## TÂCHES À RÉALISER
a – Relevez toutes les personnes nommées dans l'article sur la théorie du complot.
b – Réécrivez en tableau Markdown les lignes des entrées, en commençant à celle qui contient « Task: Collapse the » et en terminant à la fin des entrées. Utilisez les colonnes Rang et Ligne, et omettez les lignes vides et les images.

La théorie du complot, une arme aux mains des régimes autoritaires arabes

Plusieurs dirigeants du Moyen-Orient recourent aux discours fondés sur les complots, leur permettant d'appuyer les actions menées à l'intérieur de leurs pays.

Préparatifs d'une manifestation en faveur de Bachar el-Assad à Damas en juin 2011. Khaled al-Hariri/Reuters

Si les théories du complot sont un produit on ne peut plus populaire au sein des sociétés arabes pour expliquer bien des événements historiques, elles font également le bonheur de certains dirigeants de la région. Elles sont ainsi propagées en tant que discours officiel pour réécrire les événements à leur avantage. Certains leaders n'hésitent pas à proposer une grille de lecture alternative pour justifier nombre de décisions. Armes favorites aux mains des régimes autoritaires du Moyen-Orient, ces derniers y recourent régulièrement, appelant leurs populations à se retourner contre un ennemi commun, argument de taille au nom d'un nationalisme dépassant les différends politiques et communautaires.
Ces théories du complot se révèlent particulièrement utiles lors de situations de crise internes ou de conflits. Martelées par les despotes dans de longs discours prononcés en grandes pompes, diffusées en boucle par les médias d'État, elles forment le parfait outil pour détourner l'attention de la population. Elles sèment le doute dans les esprits, voire au-delà, en exposant des faits déformés ou créés de toute pièce. Une stratégie qui résonne avec la maxime de l'écrivain britannique Rudyard Kipling : « La première victime de la guerre, c'est la vérité. »

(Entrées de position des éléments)
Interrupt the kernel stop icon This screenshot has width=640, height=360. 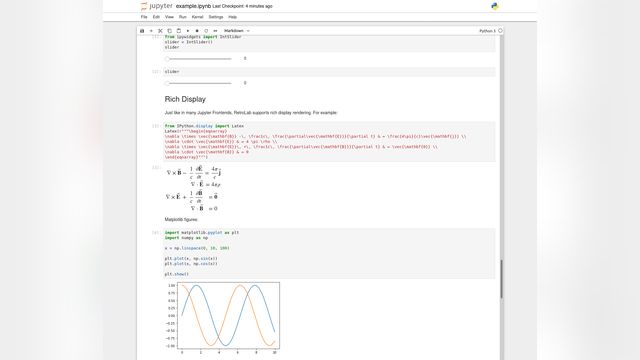pyautogui.click(x=197, y=31)
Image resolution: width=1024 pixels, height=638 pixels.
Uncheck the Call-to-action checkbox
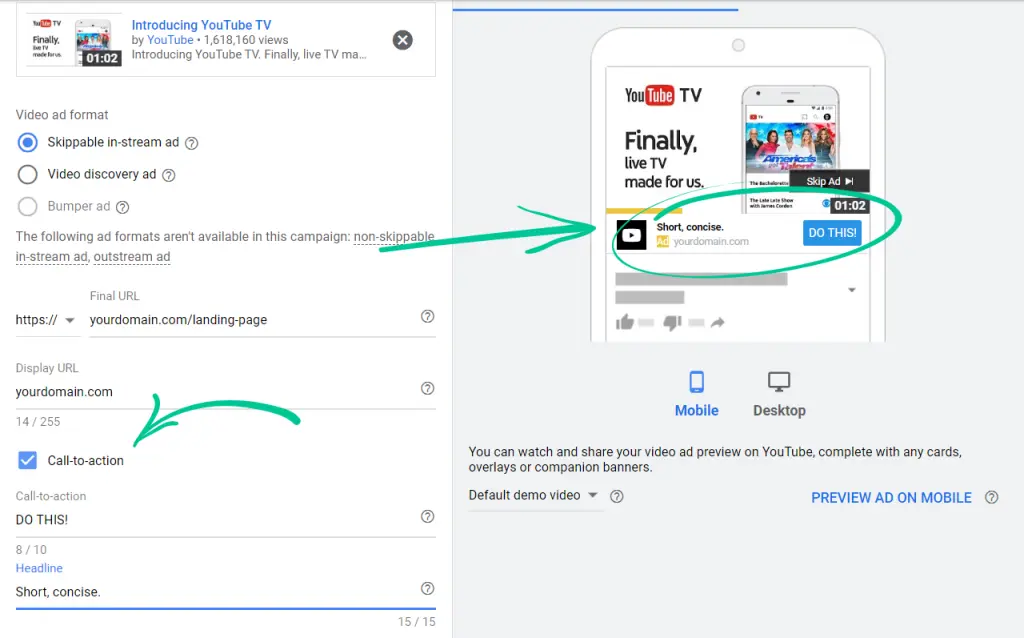click(x=28, y=460)
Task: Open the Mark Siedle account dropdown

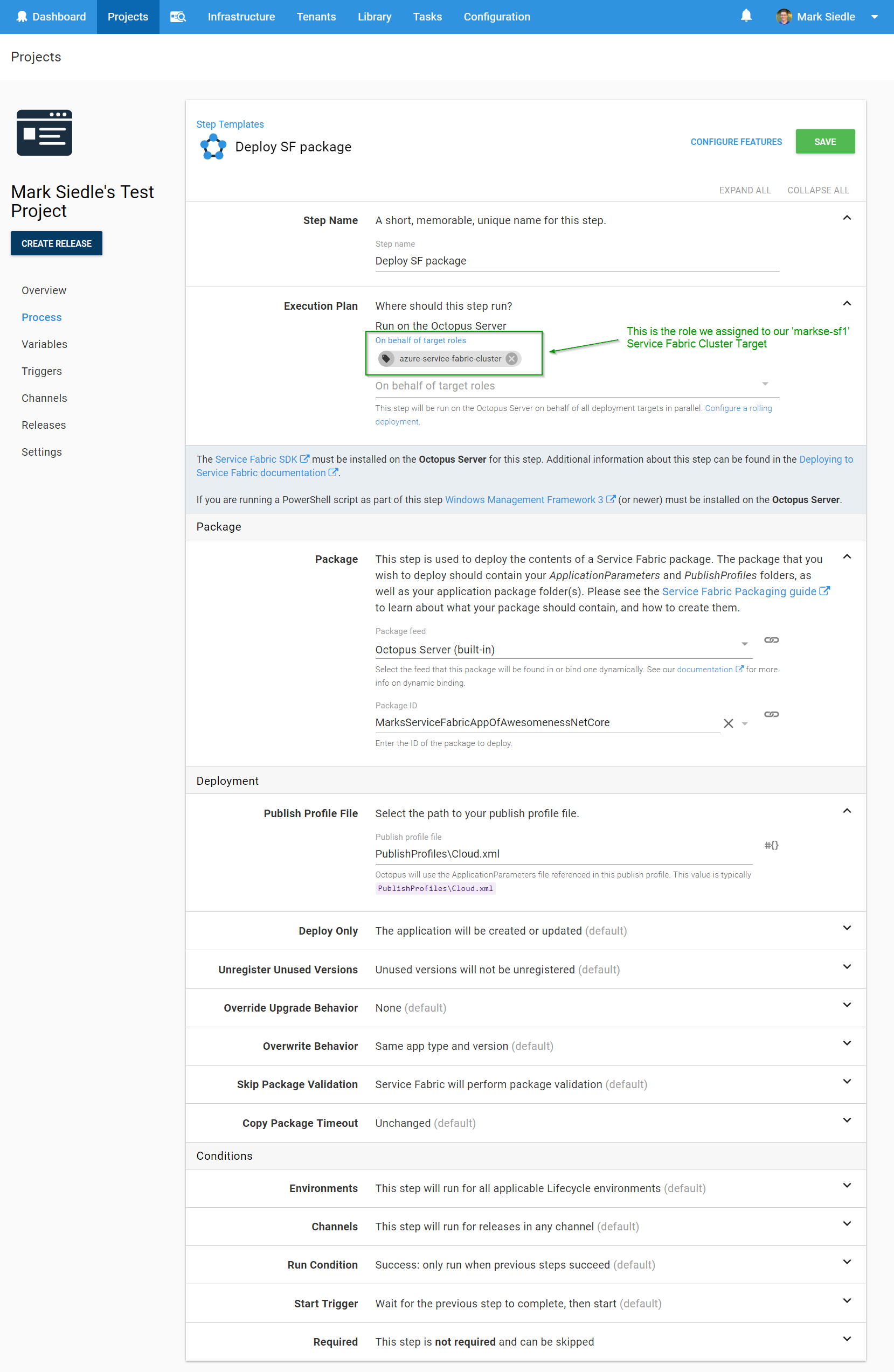Action: 876,17
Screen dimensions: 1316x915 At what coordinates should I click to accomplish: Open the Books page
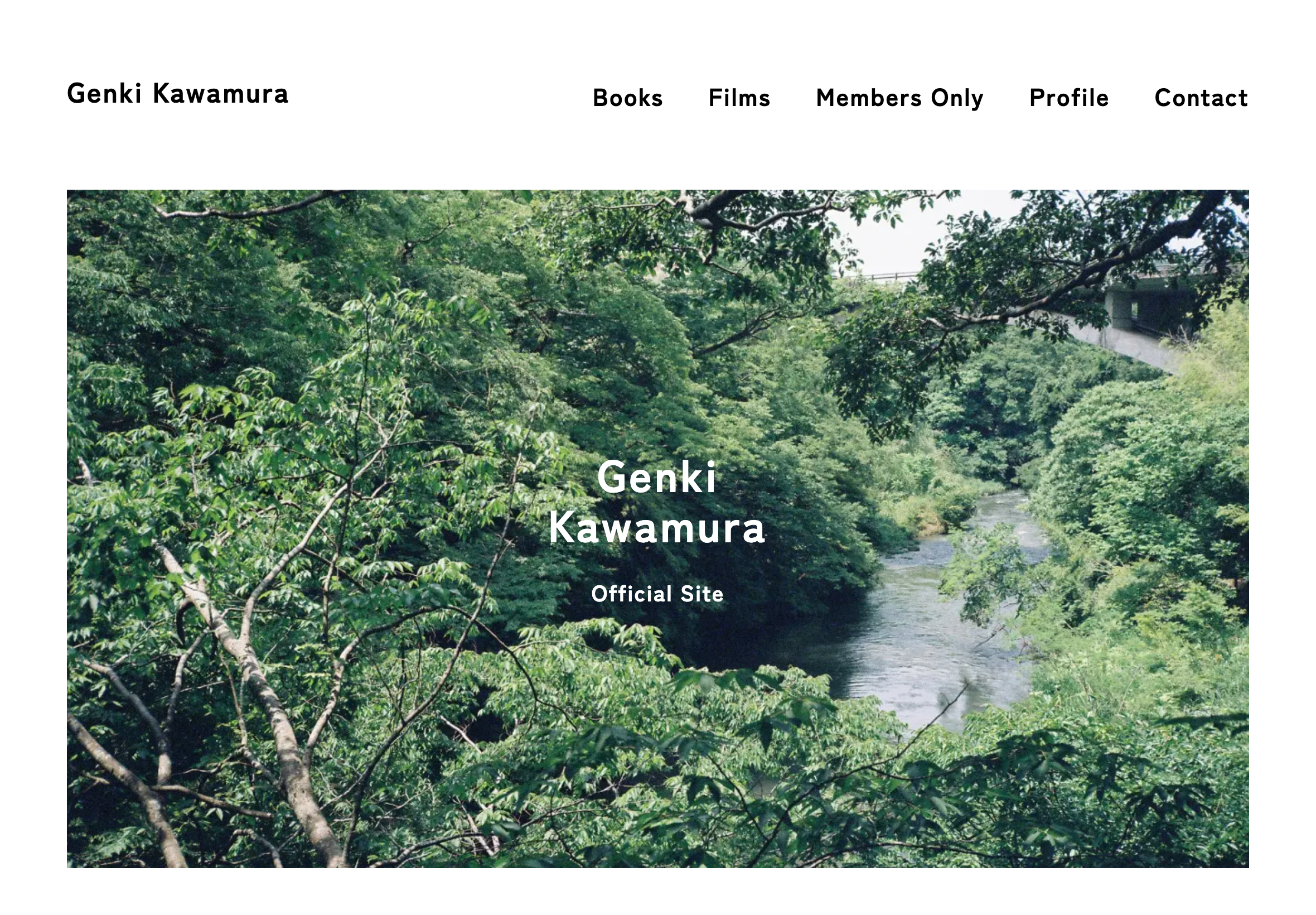click(x=627, y=98)
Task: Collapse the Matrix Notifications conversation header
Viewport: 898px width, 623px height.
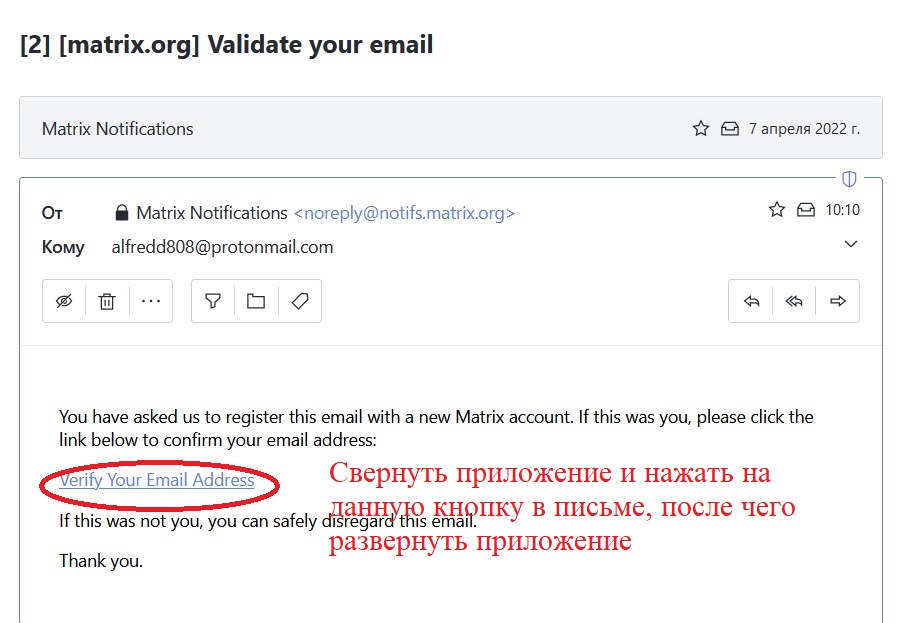Action: (118, 129)
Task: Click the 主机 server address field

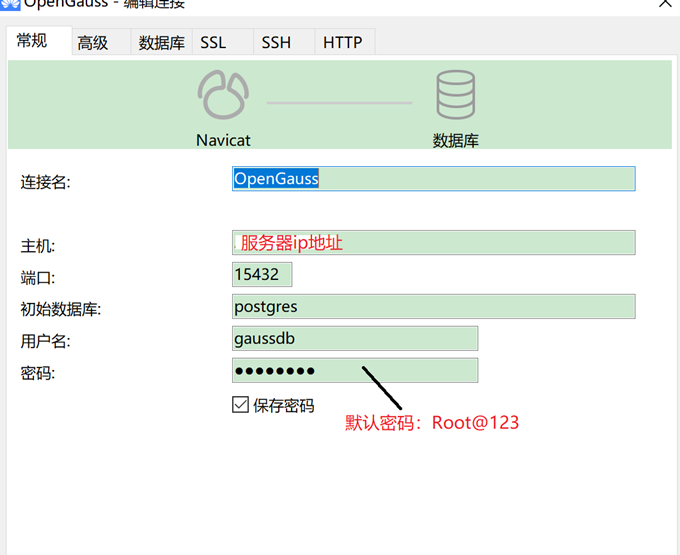Action: pos(433,243)
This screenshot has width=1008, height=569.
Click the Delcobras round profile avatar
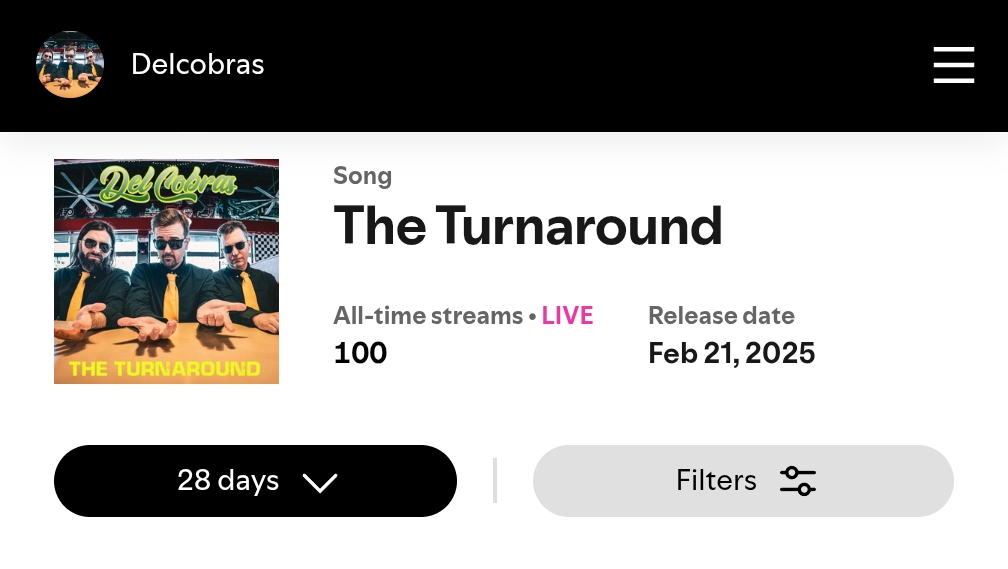pyautogui.click(x=70, y=65)
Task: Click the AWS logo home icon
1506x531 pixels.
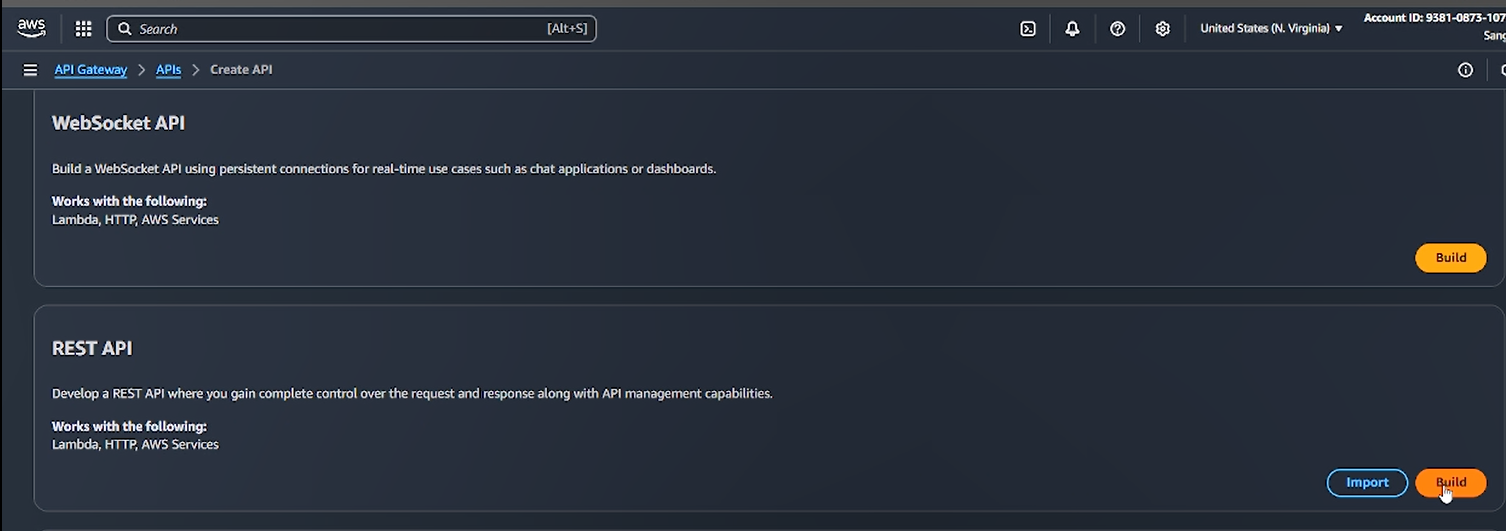Action: 31,28
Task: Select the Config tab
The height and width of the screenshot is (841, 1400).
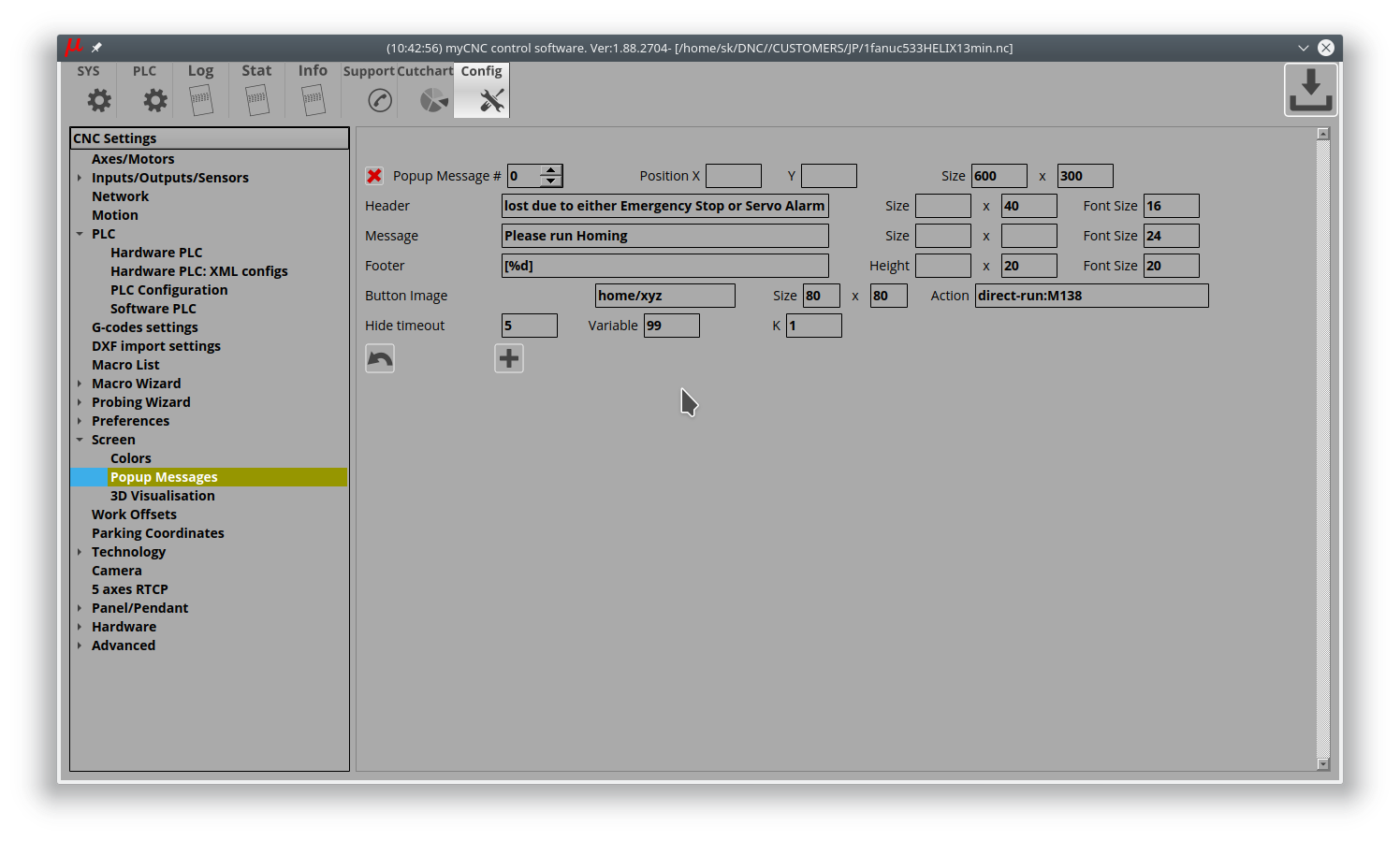Action: [x=482, y=90]
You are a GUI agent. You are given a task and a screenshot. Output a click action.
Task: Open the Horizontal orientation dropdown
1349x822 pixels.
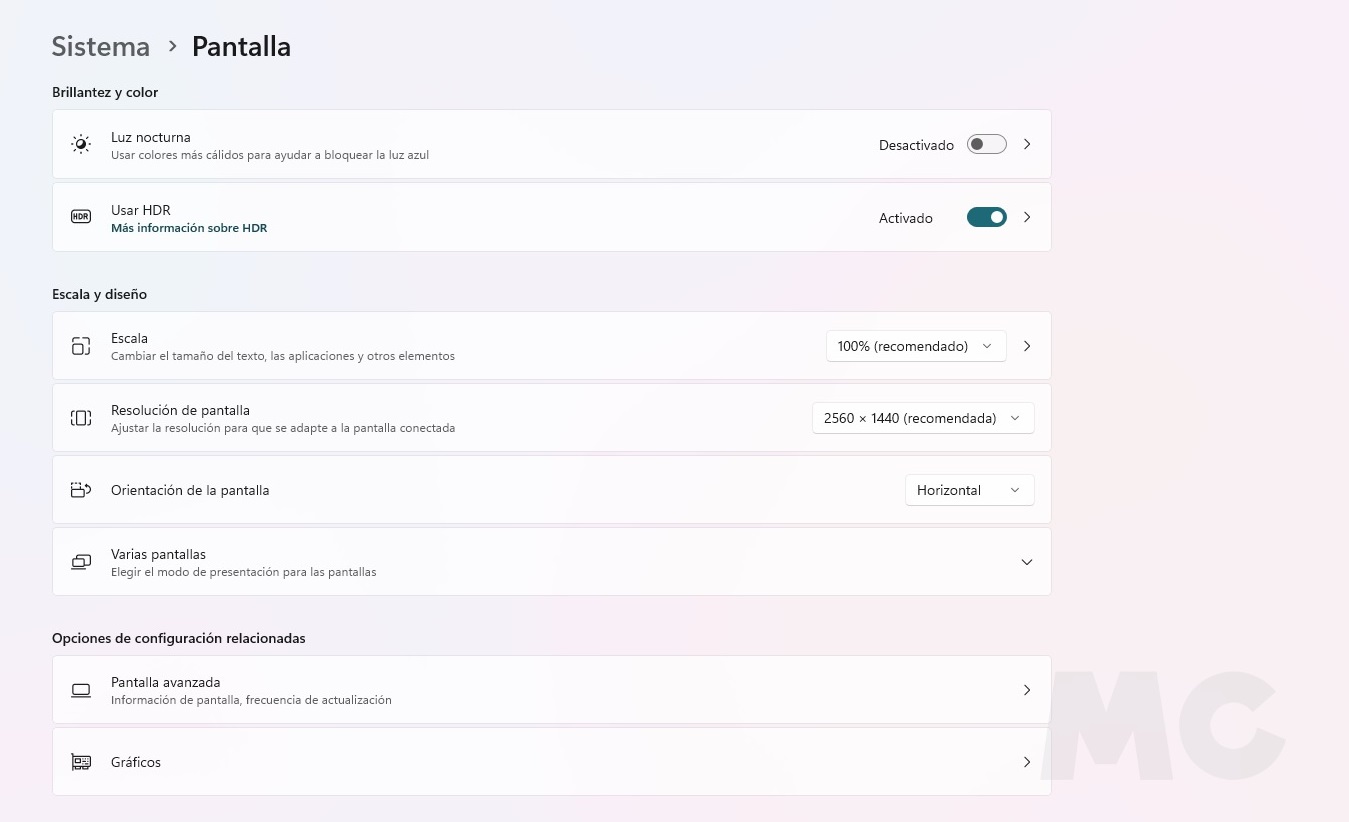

## RÉSULTATS ATTENDUS
a –
- Bachar el-Assad
- Khaled al-Hariri
- Rudyard Kipling

b –
| Rang | Ligne |
|---|---|
| 1 | Task: Collapse the Matrix Notifications conversation header |
| 2 | Viewport: 898px width, 623px height. |
| 3 | Action: (118, 129) |
| 4 | Task: Click the 主机 server address field |
| 5 | Action: pos(433,243) |
| 6 | This screenshot has width=1008, height=569. |
| 7 | Click the Delcobras round profile avatar |
| 8 | pyautogui.click(x=70, y=65) |
| 9 | Task: Click the AWS logo home icon |
| 10 | 1506x531 pixels. |
| 11 | Action: 31,28 |
| 12 | Task: Select the Config tab |
| 13 | The height and width of the screenshot is (841, 1400). |
| 14 | Action: [x=482, y=90] |
| 15 | You are a GUI agent. You are given a task and a screenshot. Output a click action. |
| 16 | Task: Open the Horizontal orientation dropdown |
| 17 | 1349x822 pixels. |